SEGENGGAM GULA PASIR
Suatu kali seorang ayah memanggil kedua anaknya yang masih kecil. Ia menyuruh kakak beradik itu untuk membuka lebar-lebar tangan kanannya menghadap ke atas. Kemudian sang ayah menuangkan gula pasir itu pelan-pelan ke telapak tangan anak-anak itu.
Pertama, sang ayah menuangkan gula pasir itu ke tangan kanan sang kakak. Gula pasir pun mengalir deras ke telapak tangan yang terbuka itu. Gula pasir itu lama-lama bertambah dan membentuk gundukan di telapak tangannya. Sampai di ketinggian tertentu, gundukan gula pasir itu tak berubah. Saat gula dituang terus menerus, maka kelebihannya akan mengalir turun melalui sela-sela jarinya. Lama kelamaan, aliran gula pasir itu pun makin banyak. Akhirnya tercipta empat gundukan gula pasir di bawah telapak tangannya.
Sang ayah kemudian ganti menuangkan gula pasir ke telapak tangan sang adik. Gula pasir itu jatuh mengalir ke telapak tangan kanannya. Ketika gula pasir itu sudah mulai menggunung, sang ayah menyuruh sang adik menggenggam gundukan gula pasir yang sudah menggunung di tangannya. Gundukan itu pun hancur ketika tangannya menggenggam. Gula yang sudah terkumpul pun jadi hilang, menyisakan sedikit di dalam genggaman tangannya. Banyak gula yang keluar dari sela-sela jari yang menggenggam itu.
Sementara itu, sang ayah tetap menuangkan gula pasir itu. Gula yang jatuh pun hanya terlewat ketika membentur tangan yang menggenggam itu. Tak ada lagi gula pasir yang menggunung ketika tangan menggenggam. Semuanya terlewat dan berjatuhan di luar genggaman tangan tersebut.

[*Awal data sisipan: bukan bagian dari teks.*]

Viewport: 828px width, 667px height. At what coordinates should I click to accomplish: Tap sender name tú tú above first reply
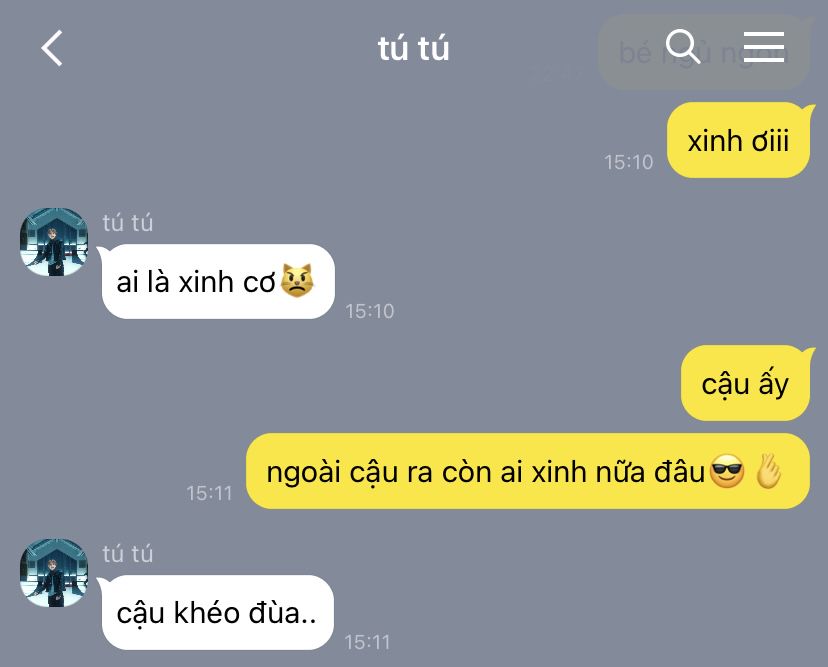click(128, 223)
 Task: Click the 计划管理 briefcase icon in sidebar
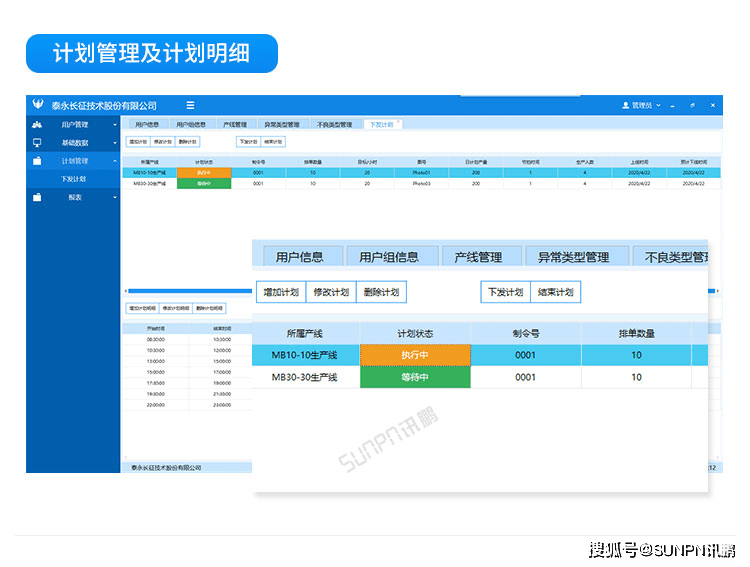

Sang ayah pun lalu menjelaskan makna di balik cerita gula pasir itu. “Ketahuilah, nak, Tuhan itu Maha Pemberi dan Maha Pemurah. Tuhan tak pernah henti mengucurkan berkahNya seperti kucuran gula pasir tadi. Tugas kita hanyalah membuka telapak tangan kita lebar-lebar agar kucuran berkah itu terkumpul di telapak tangan kita,” kata sang ayah. Jika tangan kita selalu terbuka, maka berkah Tuhan pun tetap melimpah di tangan kita. Kelebihan berkah kita pun menjadi berkah bagi orang lain yang ada di bawah kita. Saat tangan kita terbuka, maka berkah yang kita terima tetap melimpah.
Lain halnya dengan gula pasir di tangan sang adik. Ketika tangannya menggenggam, maka berkah itu hanya akan terlewat, membentur tangan yang menggenggam dan terjatuh berserakan. Berkah yang diterima hanya sebesar genggaman tangan. Jumlahnya hanya sebesar genggaman tangan kita. Tidak lebih. Seolah dengan menggenggam erat, maka kita mendapatkan berkah berlimpah. Padahal kenyataannya tidak demikian. Semakin kita pelit dan tidak mau berbagi berkah, maka kita hanya mempunyai sedikit. Berkah kita tak pernah bertambah. Berkah yang seharusnya kita terima justru tumpah ke semua arah, mengalir ke banyak orang yang lebih memerlukan berkah tersebut.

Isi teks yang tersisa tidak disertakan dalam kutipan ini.